What you will do
Every entry needs to appear again exactly as written below.

Data for this exercise
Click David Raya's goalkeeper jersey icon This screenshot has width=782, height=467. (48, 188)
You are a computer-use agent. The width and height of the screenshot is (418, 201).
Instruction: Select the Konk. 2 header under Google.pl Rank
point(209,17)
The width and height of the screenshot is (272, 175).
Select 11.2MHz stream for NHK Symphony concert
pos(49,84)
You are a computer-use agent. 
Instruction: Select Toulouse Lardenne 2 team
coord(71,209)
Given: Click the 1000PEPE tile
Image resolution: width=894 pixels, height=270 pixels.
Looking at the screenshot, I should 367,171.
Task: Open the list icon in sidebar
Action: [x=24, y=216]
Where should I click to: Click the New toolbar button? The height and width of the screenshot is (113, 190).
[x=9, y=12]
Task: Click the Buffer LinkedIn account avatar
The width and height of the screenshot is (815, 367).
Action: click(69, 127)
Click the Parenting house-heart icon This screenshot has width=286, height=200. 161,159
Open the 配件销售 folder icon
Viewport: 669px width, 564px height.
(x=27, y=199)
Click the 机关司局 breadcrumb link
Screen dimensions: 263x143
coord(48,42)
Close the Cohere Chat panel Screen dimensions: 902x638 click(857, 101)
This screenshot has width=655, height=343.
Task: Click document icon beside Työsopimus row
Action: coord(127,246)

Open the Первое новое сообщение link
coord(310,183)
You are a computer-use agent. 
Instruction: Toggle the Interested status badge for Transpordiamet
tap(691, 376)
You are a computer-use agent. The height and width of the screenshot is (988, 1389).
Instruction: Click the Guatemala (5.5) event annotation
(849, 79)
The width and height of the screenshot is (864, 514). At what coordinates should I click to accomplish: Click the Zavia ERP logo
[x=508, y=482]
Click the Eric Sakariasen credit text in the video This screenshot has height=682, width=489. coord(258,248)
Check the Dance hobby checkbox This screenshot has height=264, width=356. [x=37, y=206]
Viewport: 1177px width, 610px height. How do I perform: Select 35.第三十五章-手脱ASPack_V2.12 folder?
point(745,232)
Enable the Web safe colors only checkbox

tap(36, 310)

Answer to the problem
Click David Raya's goalkeeper jersey icon This screenshot has width=782, height=467. (48, 188)
You are a computer-use agent. The width and height of the screenshot is (418, 201).
Instruction: Select the Konk. 2 header under Google.pl Rank
point(209,17)
The width and height of the screenshot is (272, 175).
Select 11.2MHz stream for NHK Symphony concert
pos(49,84)
You are a computer-use agent. 
Instruction: Select Toulouse Lardenne 2 team
coord(71,209)
Given: Click the 1000PEPE tile
Image resolution: width=894 pixels, height=270 pixels.
Looking at the screenshot, I should 367,171.
Task: Open the list icon in sidebar
Action: [x=24, y=216]
Where should I click to: Click the New toolbar button? The height and width of the screenshot is (113, 190).
[x=9, y=12]
Task: Click the Buffer LinkedIn account avatar
The width and height of the screenshot is (815, 367).
Action: click(69, 127)
Click the Parenting house-heart icon This screenshot has width=286, height=200. 161,159
Open the 配件销售 folder icon
Viewport: 669px width, 564px height.
(x=27, y=199)
Click the 机关司局 breadcrumb link
Screen dimensions: 263x143
coord(48,42)
Close the Cohere Chat panel Screen dimensions: 902x638 click(857, 101)
This screenshot has width=655, height=343.
Task: Click document icon beside Työsopimus row
Action: coord(127,246)

Open the Первое новое сообщение link
coord(310,183)
You are a computer-use agent. 
Instruction: Toggle the Interested status badge for Transpordiamet
tap(691, 376)
You are a computer-use agent. The height and width of the screenshot is (988, 1389).
Instruction: Click the Guatemala (5.5) event annotation
(849, 79)
The width and height of the screenshot is (864, 514). At what coordinates should I click to accomplish: Click the Zavia ERP logo
[x=508, y=482]
Click the Eric Sakariasen credit text in the video This screenshot has height=682, width=489. coord(258,248)
Check the Dance hobby checkbox This screenshot has height=264, width=356. [x=37, y=206]
Viewport: 1177px width, 610px height. How do I perform: Select 35.第三十五章-手脱ASPack_V2.12 folder?
point(745,232)
Enable the Web safe colors only checkbox

tap(36, 310)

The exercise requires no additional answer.